» **AIM A**
In the excerpt on dynamic programming algorithms, what longest common subsequence is given for the input sequences "ABCDGH" and "AEDFHR"?

» **DOCUMENT EXCERPT**
Weighted-Sched ((s_{1}, f_{1}, c_{1}), …, (s_{n}, f_{n}, c_{n})):
1 - Sort intervals by their finish time.
2 - Define S[0] = 0
3 - For j = 1 to n do:
4 -     k = j
5 -     While (intervals k and j overlap) do k—-
6 -     S[j] = max(S[j - 1], c_{j} + S[k])
7 - Return S[n]

An example of the execution of Weighted-Sched is depicted in the image below. In each iteration, the algorithm fills in one additional entry of the array S, by comparing the value of c_j + S[k] to the value of S[j — 1]. Here, k is the largest index of an interval c_j and does not overlap with j.


4 - Longest Increasing Subsequence Problem

For this problem given an input as a sequence of numbers, we want an output of an increasing subsequence. Our goal is to maximize the length of that subsequence. Using dynamic programming again, an O(n^2) algorithm follows:

Longest-Incr-Subseq(a_{1}, …, a_{n}):
1 - For j = 1 to n do:
2 -     S[j] = 1
3 -     For k = 1 to j - 1 do:
4 -         If a_{k} < a_{j} and S[j] < S[k] + 1 then:
5 -             S[j] = S[k] + 1
6 - Return max_{j} S[j]

An example of the execution of Longest-Incr-Subseq is depicted in the image below. In each iteration, S[j] is the maximum length of an increasing subsequence of the first j numbers ending with the j-th number. Note that S[j] = 1 + maximum S[k] where k < j and a_{k} < a_{j}.


5 — Longest Common Subsequence Problem

Given 2 sequences, find the length of the longest subsequence present in both of them. A subsequence in this context is a sequence that appears in the same relative order, but not necessarily contiguous. For example, “abc”, “abg”, “bdf”, “aeg”, “acefg”, etc… are subsequences of “abcdefg.” So a string of length n has 2^n different possible subsequences. For example, the longest common subsequence for input sequences “ABCDGH” and “AEDFHR” is “ADH” of length 3. Using dynamic programming again, an O(m x n) algorithm is shown below, where m is the length of the first sequence and n is the length of the second sequence:

Longest-Common-Subseq(u, v):
1 - Initialize S[j, k] to 0 for every j = 0, ..., m and every k = 0, ..., n
2 - For j = 1 to m do:
3 -     For k = 1 to n do:
4 -         S[j, k] = max(S[j - 1, k], S[j, k - 1])
5 -         If (u[j] = v[k]) then:
6 -             S[j, k] = S[j - 1. k - 1] + 1
7 - Return S[m, n]

In each iteration, S[j, k] is the maximum length of a common subsequence of u_1, …, u_j and v_1, …, v_k. Note that:

  • S[j, k] = 1 + S[j — 1, k — 1] if j > 0 and u_j = v_k.

  • S[j, k] = max(S[j — 1, k], S[j, k — 1]) if j > 0 and u_j != v_k (This is because we can’t use both u_j and v_k in a common subsequence of the inputs, so we must omit at least one of them).

Rows from a screen grounding dataset
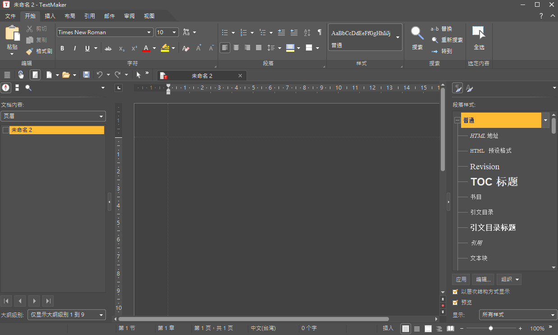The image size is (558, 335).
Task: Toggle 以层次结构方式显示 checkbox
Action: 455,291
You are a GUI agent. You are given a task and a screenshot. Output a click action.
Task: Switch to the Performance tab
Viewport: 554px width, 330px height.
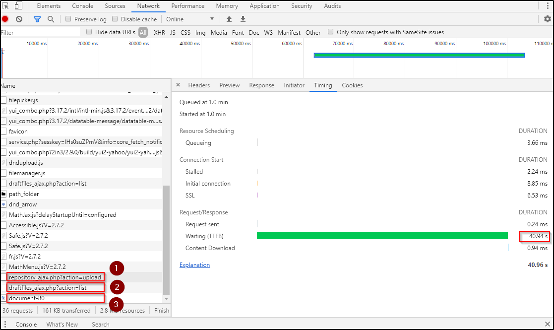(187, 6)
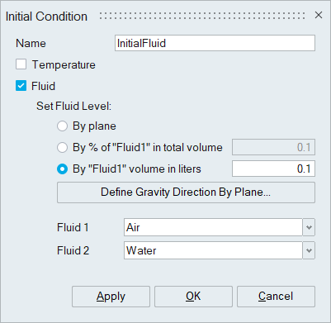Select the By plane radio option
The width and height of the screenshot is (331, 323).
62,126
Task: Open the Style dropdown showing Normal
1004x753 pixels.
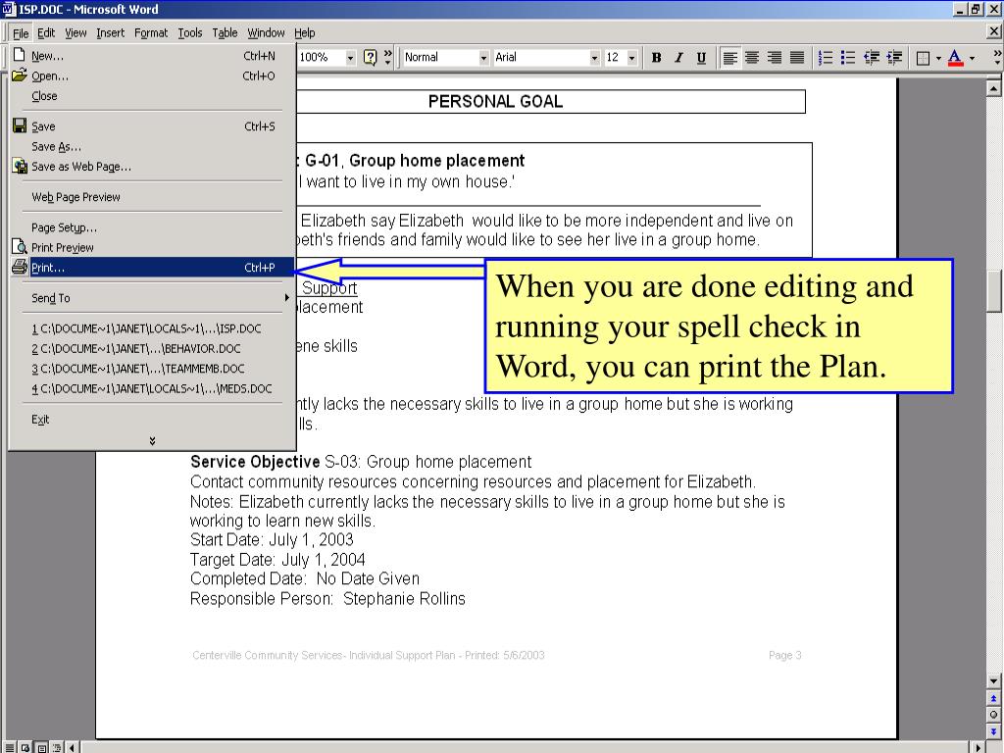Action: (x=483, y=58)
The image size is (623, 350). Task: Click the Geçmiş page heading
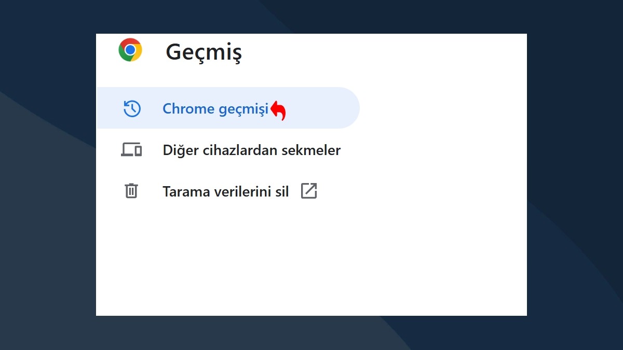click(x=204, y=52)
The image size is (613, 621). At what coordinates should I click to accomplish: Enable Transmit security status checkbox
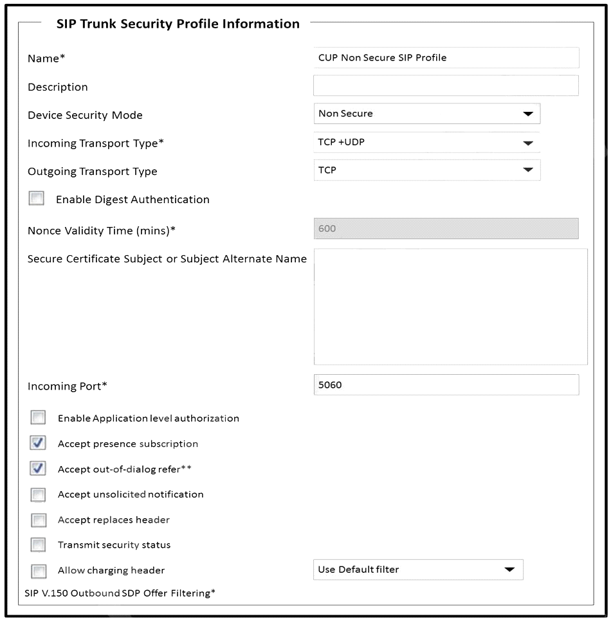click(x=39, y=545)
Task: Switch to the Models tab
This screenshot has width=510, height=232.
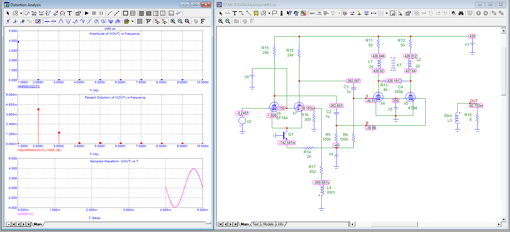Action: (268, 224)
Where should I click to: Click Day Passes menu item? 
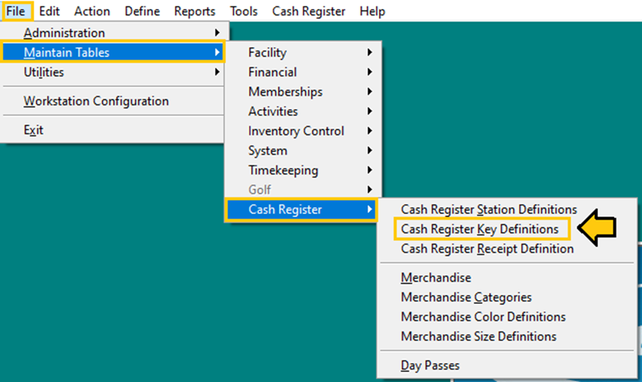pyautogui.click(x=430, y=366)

» **AIM B**
Duplicate the stretch of entries from their start through the line containing "click(x=204, y=52)", including both ends, and leave out the pictures.

» **COMPLETE RESPONSE A**
"ADH", of length 3.

» **COMPLETE RESPONSE B**
The image size is (558, 335).
Task: Toggle 以层次结构方式显示 checkbox
Action: 455,291
You are a GUI agent. You are given a task and a screenshot. Output a click action.
Task: Switch to the Performance tab
Viewport: 554px width, 330px height.
(187, 6)
Select the By plane radio option
The width and height of the screenshot is (331, 323).
62,126
Task: Open the Style dropdown showing Normal
1004x753 pixels.
Action: (x=483, y=58)
The image size is (623, 350). Task: Click the Geçmiş page heading
click(x=204, y=52)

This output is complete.